And I quote...Shannon Kyles, intrepid world traveller and architecture photographer, architecture professor and creator of the amazing websites www.ontarioarchitecture.com and www.lookuparchitecture.com, suggests there are three words to describe Romanesque Revival architecture..heavy, heavy and heavy. Have a look at the winter issue of Arabella magazine for Shannon's article on the style, and luxuriate in the rich photographs that accompany it.
But if you don't have Arabella close to hand, you may have to settle for these shots I took as I ogled my way along a summery Toronto street recently.
The history of architecture is just full of revivals - like fashions in clothing - humans look back and redo old ideas, when we can't think of anything else to build, or when the ideas of a time long past conjure up something important we want to express. The Romanesque Revival style (c.1840-1900) draws on the Romanesque building styles which emerged out of the darkness of the Middle Ages in Europe. Its heavy character speaks to the need to fortify one's home and castle against the savage folk who occupied the wild land between the few bits of civilization, those small city states which survived or reemerged after the fall of the Roman Empire left Europe temporarily without a landlord.
Details of the Romanesque Revival include rounded arches, often compound, with heavy voussoirs; decorative arcading (repeating patterns of arches) ;lots of massive rusticated stonework in basements and trim, carving in Byzantine sinuous patterns, usually depicting faces, vines, creatures; pillars on massive piers; deep sheltered entrance-ways. Check...all of the above.
It's said that Romanesque Revival was a style popular with wealthy 19th century industrialists. The fortress mentality would fit. What a great way to say "I've got the power!" to folks dropping by for dinner. A house of substance for a man (exclusively male domain, c.19 business) of substance.
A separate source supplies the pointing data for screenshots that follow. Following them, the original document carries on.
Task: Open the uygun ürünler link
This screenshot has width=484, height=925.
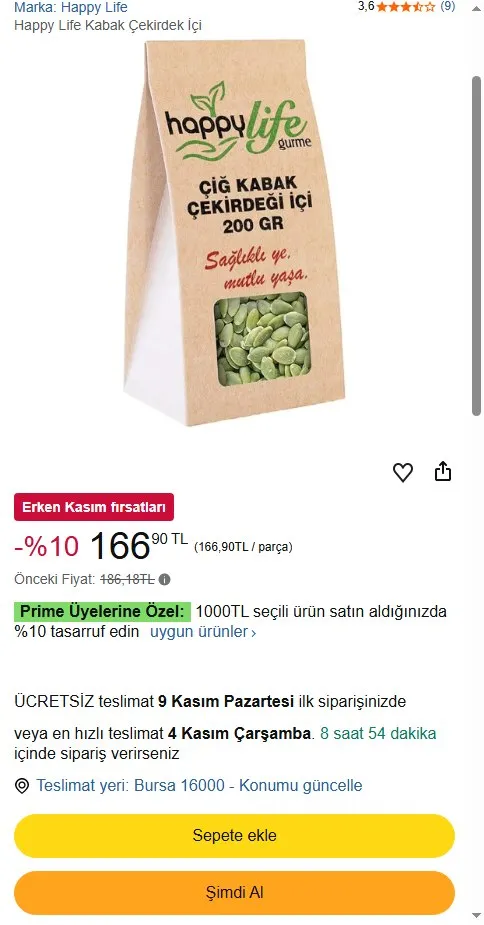Action: click(x=203, y=632)
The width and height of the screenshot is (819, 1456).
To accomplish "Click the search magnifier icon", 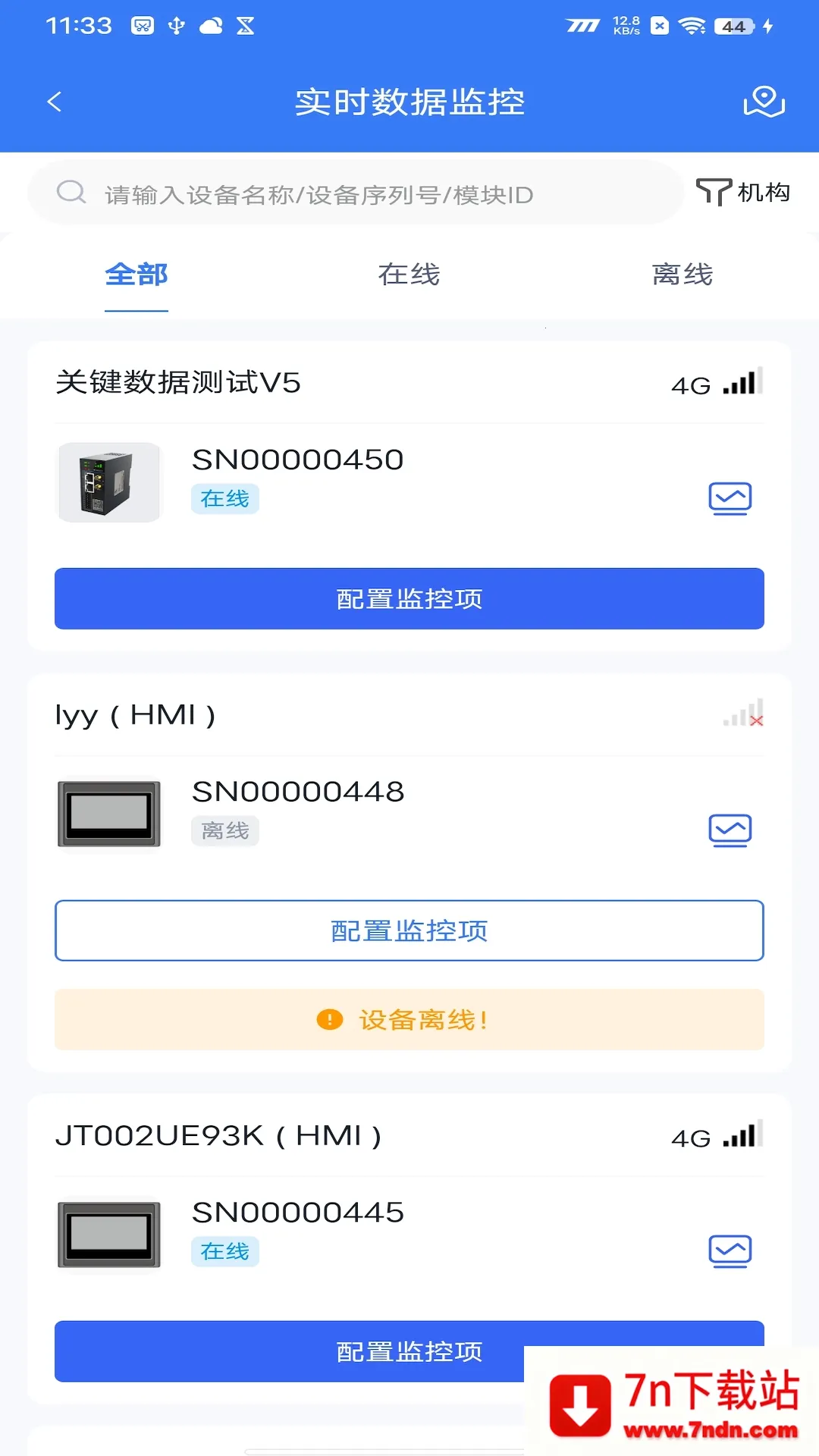I will click(x=71, y=191).
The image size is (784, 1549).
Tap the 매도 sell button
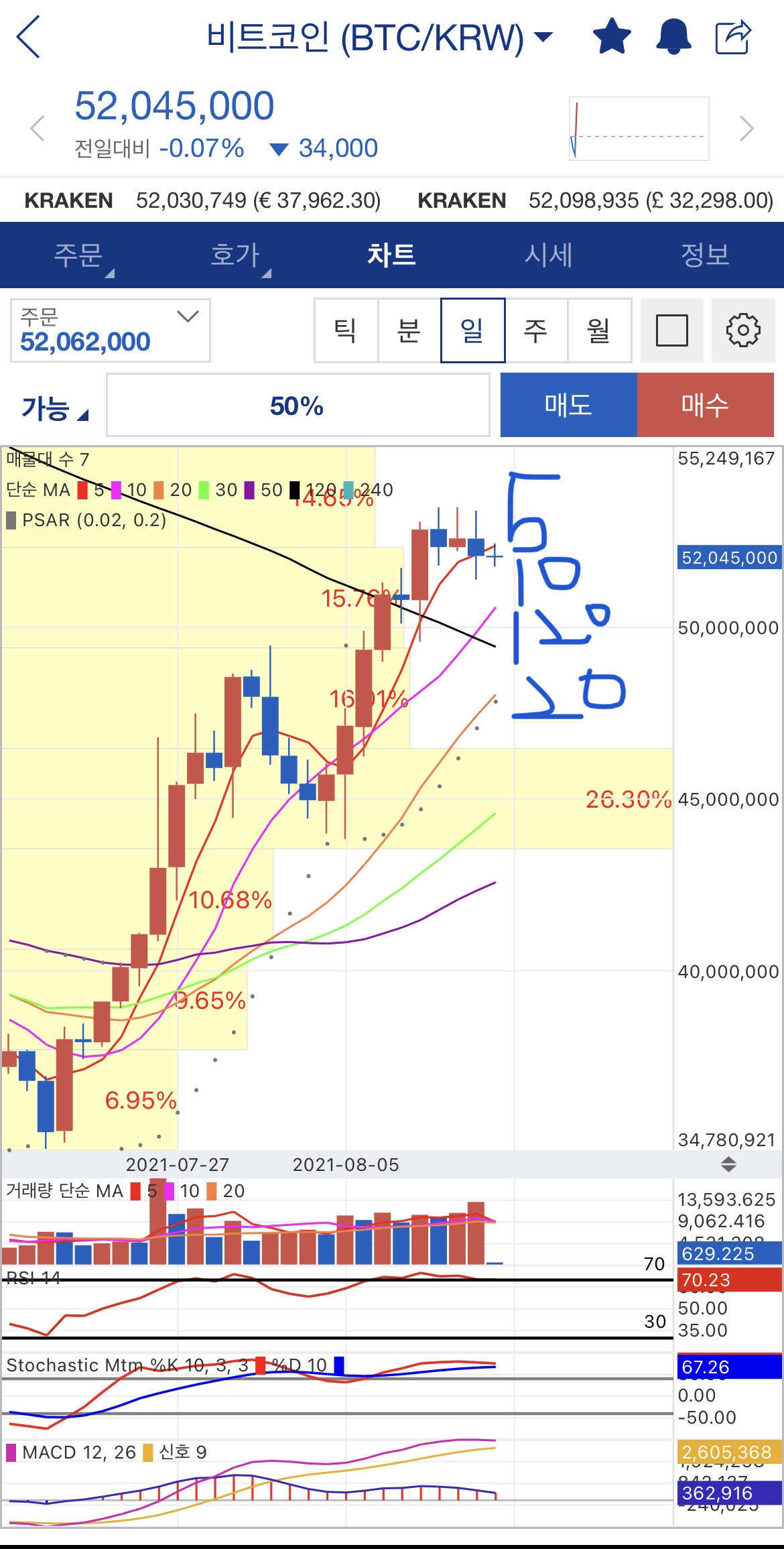coord(568,406)
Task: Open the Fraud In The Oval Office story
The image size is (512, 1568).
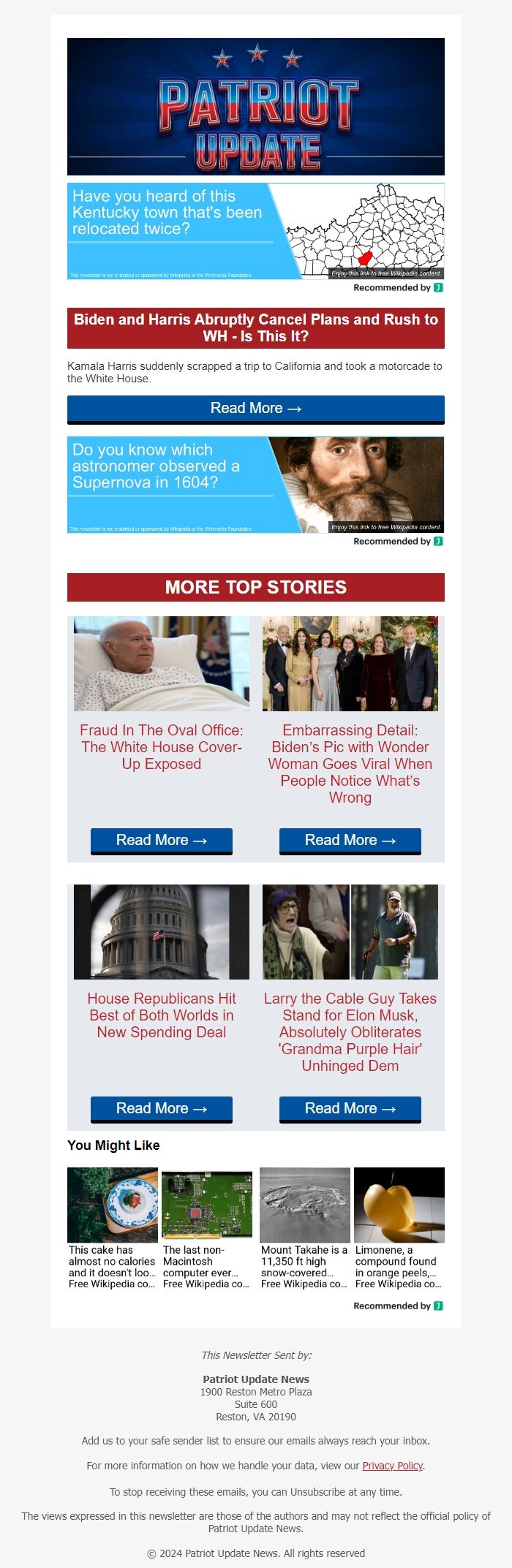Action: 161,746
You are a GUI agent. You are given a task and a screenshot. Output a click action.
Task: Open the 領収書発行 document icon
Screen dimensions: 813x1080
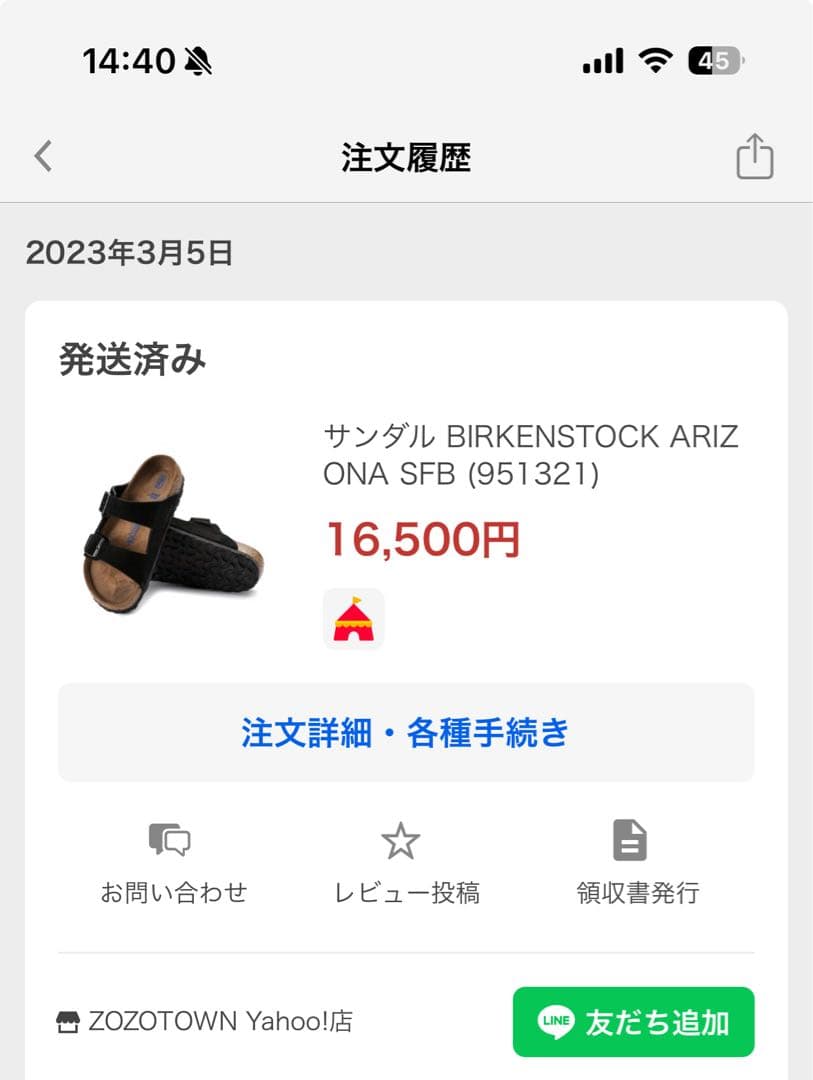pos(631,842)
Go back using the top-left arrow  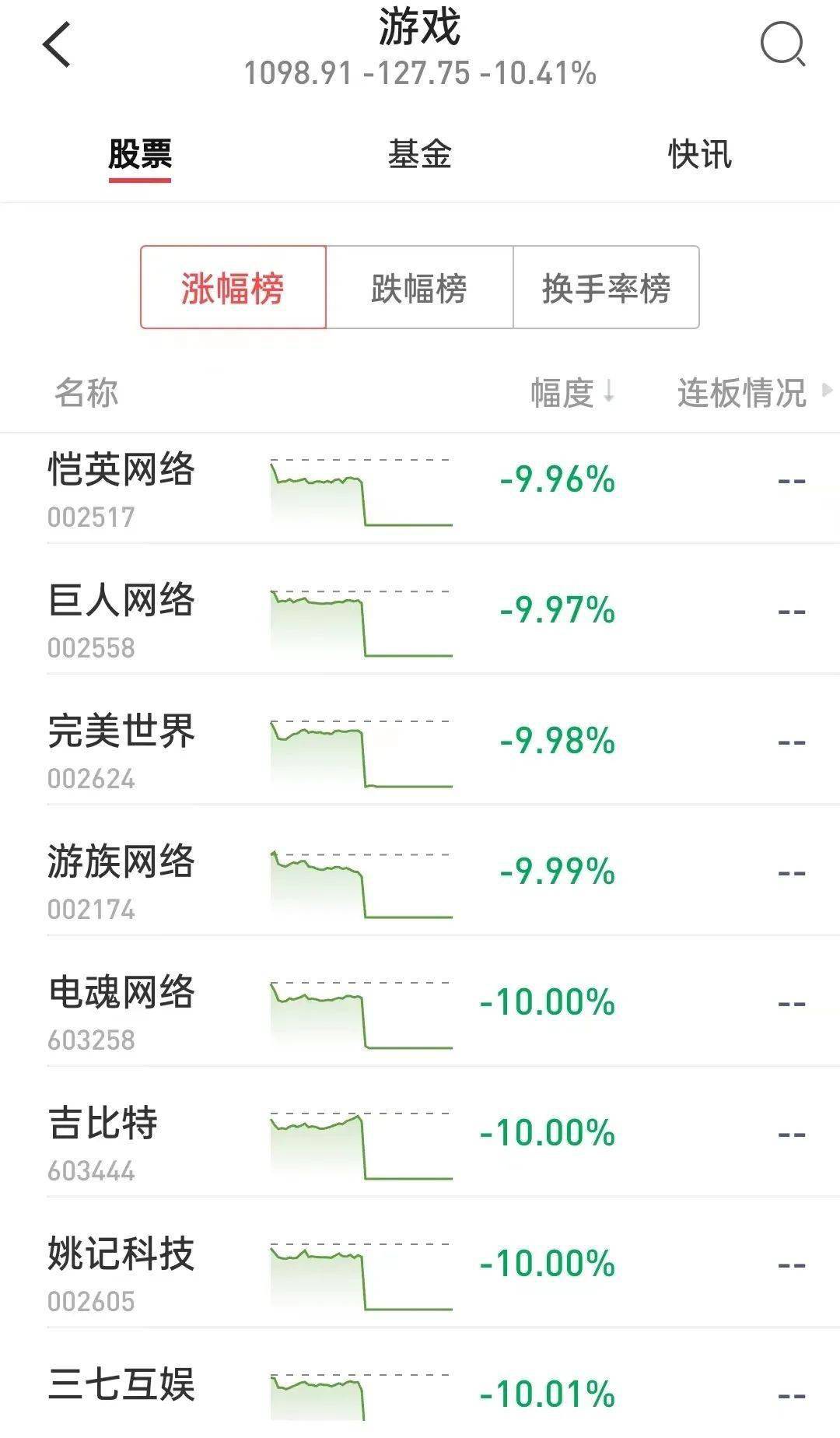[57, 44]
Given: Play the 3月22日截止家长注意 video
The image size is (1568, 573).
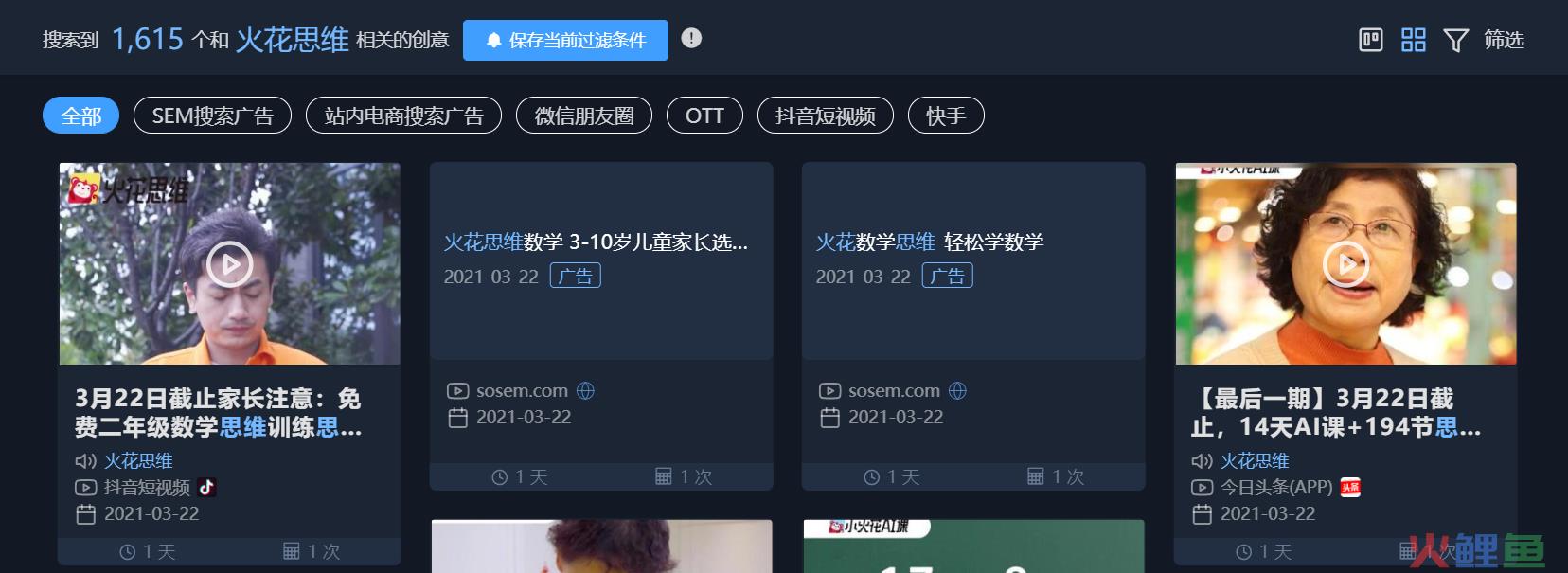Looking at the screenshot, I should tap(229, 264).
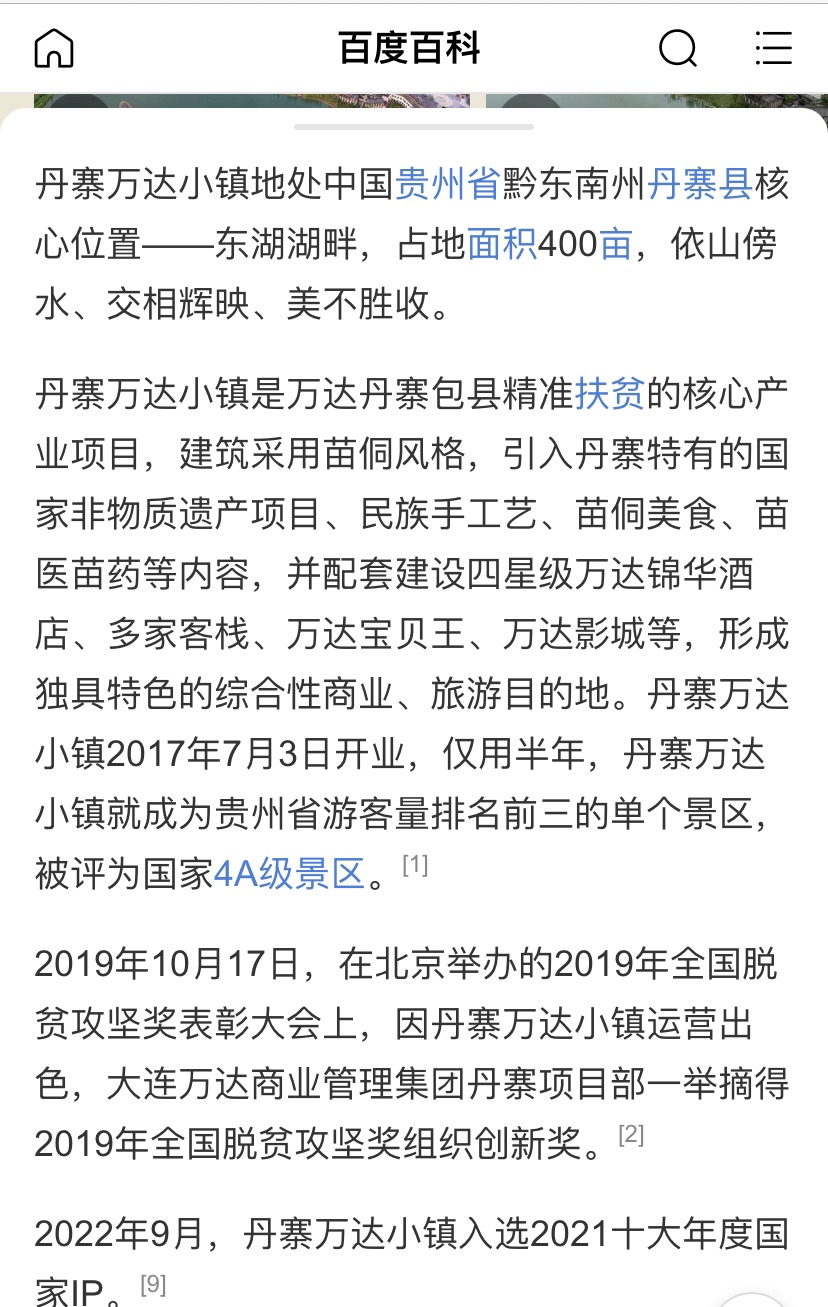
Task: Open the 丹寨县 link
Action: (700, 186)
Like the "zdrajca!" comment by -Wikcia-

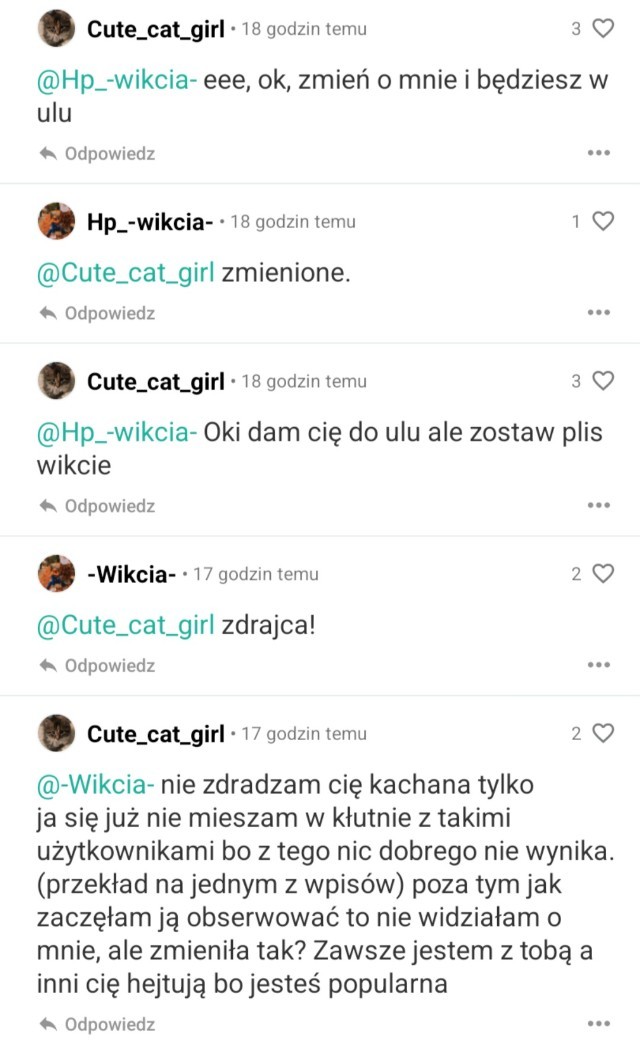click(x=603, y=573)
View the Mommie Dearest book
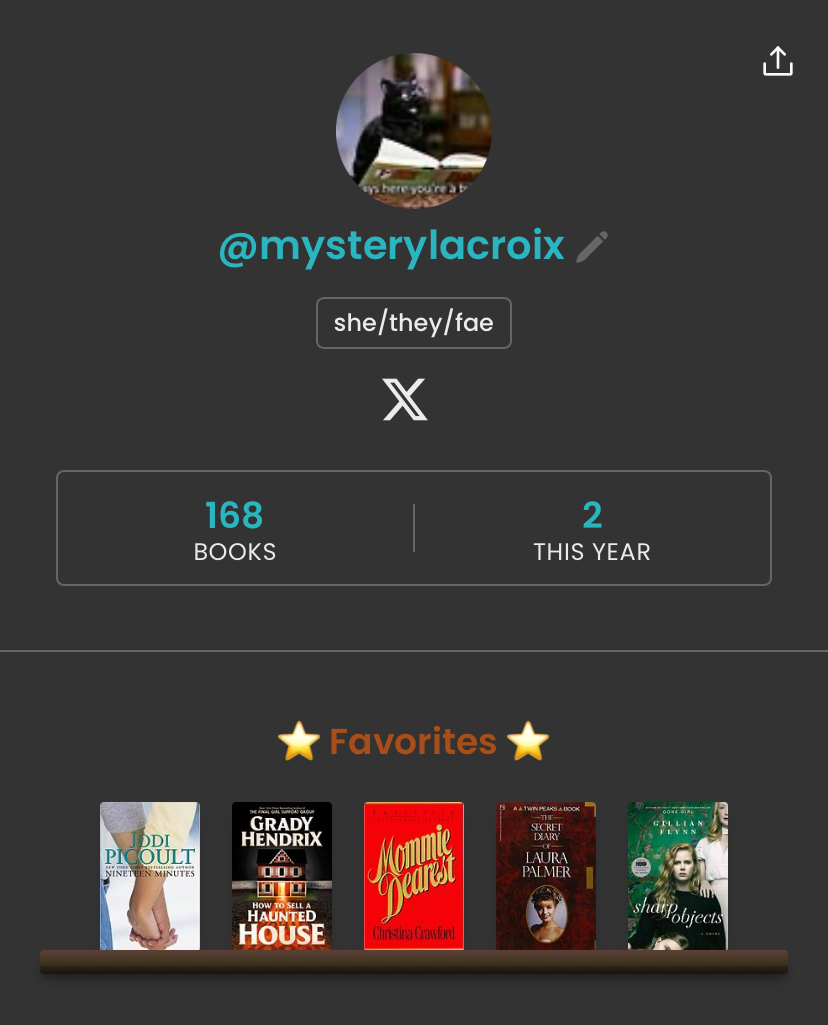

I expect this would be considered an eclectic Queen Anne with Romanesque Revival affectations. I love the 'woven' terracotta first storey above the requisite lumpy stone foundation.
Rounded arch - check. See first and third floor windows. Deep entrance porch with archway supported on piles.Carving - notice the row of billets under the second storey window sill - check out any Romanesque period doorway (Lincoln Cathedral's a good one) for the inspiration.